日本酒発祥の地、かつて「宗教都市」の様相も 正暦寺 社寺三昧
産経ニュース / 2024年10月21日 11時18分
奈良県内には今は縮小したがかつて大伽藍(がらん)を誇ったという寺院も多い。奈良市中心部から東南の山間にあり、紅葉の名所として知られる正暦寺(しょうりゃくじ)(菩提山(ぼだいせん)町、菩提山真言宗)もその一つだ。
国道169号から車を東へ走らせると、清らかな川が流れる谷間に入り、間もなく寺に着いた。現在はわずかな建物しか残っていないが、重要文化財に指定されたこけら葺(ぶ)きの福寿院(江戸時代)が迎えてくれる。
客殿は江戸時代の絵師、狩野永納(かのうえいのう)の襖(ふすま)絵などもあり優雅な雰囲気。庭園は低い塀の向こうにカエデやイチョウなどさまざまな樹木が見え、自然との一体感を醸し出している。11月には一帯が紅葉してより美しく見えることだろう。
「ここは一条天皇が夢見た仏教のユートピア。

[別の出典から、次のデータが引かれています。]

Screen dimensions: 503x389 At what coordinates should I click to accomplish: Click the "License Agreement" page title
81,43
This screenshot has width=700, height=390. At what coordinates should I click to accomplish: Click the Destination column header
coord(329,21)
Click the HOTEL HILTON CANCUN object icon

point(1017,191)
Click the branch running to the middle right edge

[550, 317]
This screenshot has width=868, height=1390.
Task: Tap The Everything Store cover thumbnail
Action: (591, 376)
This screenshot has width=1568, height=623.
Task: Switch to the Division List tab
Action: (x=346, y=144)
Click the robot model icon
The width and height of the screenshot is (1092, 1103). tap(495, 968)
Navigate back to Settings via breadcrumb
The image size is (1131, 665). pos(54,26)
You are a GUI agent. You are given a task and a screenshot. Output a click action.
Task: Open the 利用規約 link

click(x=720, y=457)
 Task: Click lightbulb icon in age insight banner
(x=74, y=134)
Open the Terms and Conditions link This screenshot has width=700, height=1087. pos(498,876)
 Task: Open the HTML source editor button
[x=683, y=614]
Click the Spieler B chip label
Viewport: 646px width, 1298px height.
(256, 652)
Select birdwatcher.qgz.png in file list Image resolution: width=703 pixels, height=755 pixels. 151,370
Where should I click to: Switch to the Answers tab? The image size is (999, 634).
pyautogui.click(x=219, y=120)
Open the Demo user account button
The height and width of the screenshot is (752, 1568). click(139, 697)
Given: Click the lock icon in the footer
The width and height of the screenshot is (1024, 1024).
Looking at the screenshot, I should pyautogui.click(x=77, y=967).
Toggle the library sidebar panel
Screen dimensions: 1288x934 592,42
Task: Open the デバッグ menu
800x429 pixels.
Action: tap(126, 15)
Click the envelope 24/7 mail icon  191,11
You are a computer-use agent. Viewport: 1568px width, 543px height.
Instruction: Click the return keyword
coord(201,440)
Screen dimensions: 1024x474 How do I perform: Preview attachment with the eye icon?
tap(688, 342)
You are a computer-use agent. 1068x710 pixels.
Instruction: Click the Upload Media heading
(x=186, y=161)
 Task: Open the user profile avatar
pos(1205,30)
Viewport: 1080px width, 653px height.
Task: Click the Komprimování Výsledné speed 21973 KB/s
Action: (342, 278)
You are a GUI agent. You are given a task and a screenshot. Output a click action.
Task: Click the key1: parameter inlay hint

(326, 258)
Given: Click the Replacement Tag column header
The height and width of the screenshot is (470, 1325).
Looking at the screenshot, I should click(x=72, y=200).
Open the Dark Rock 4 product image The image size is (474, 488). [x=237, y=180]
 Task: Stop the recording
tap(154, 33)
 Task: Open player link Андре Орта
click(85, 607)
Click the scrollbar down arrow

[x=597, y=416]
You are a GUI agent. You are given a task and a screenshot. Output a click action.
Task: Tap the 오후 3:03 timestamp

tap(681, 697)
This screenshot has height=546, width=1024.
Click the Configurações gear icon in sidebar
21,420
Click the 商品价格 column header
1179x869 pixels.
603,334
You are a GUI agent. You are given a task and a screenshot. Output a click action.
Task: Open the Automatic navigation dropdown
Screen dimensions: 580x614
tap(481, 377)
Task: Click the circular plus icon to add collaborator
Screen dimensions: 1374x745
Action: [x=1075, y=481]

藤原氏の出家者を集めて能力を蓄え、京都の文化からも影響を受けました」と大原弘信住職は語る。平安時代、一条天皇の勅命を受けて藤原兼家の子、兼俊僧正が創建した。
奈良には藤原氏の氏神である春日大社、氏寺の興福寺がある。そうしたゆかりの地に近い正暦寺は、寺伝によると86坊の子院が建ち並ぶ威容だった。平氏による南都焼き打ちの影響を受けて焼けたものの、法相宗の学問所として再興されて栄えた。江戸時代以降は衰退し伽藍は失われたという。
古絵図を見ると、山頂に守護神の牛頭(ごず)天王を祭り、その下には薬師如来を本尊に多くの堂塔が並んでいる。2つの尾根の姿からこの地は2柱の龍神に守られているように見え、谷間の聖地に築かれた「宗教都市・菩提山」の様相だったという。
大正時代に再建された本堂裏の高台に上がると、その谷間全体が見渡せる。周辺には「龍神平」と呼ばれる場所もあり、往時の隆盛が彷彿される。
さらにこの寺で有名なことがある。
室町時代に僧侶らによって現在の清酒造りのもととなる技術が確立された「日本清酒発祥の地」としての歴史だ。現在も毎年1月に境内で「菩提酛(もと)清酒祭」があり、酒母の仕込みが行われる。ここは全国に知られた日本酒の聖地でもある。
(岩口利一)
◇
正暦寺 奈良市菩提山町157。今年の秋期特別公開は11月3日~12月3日で、本堂で本尊・薬師如来倚像(重文)を公開。特別拝観料は800円。(0742・62・9569)。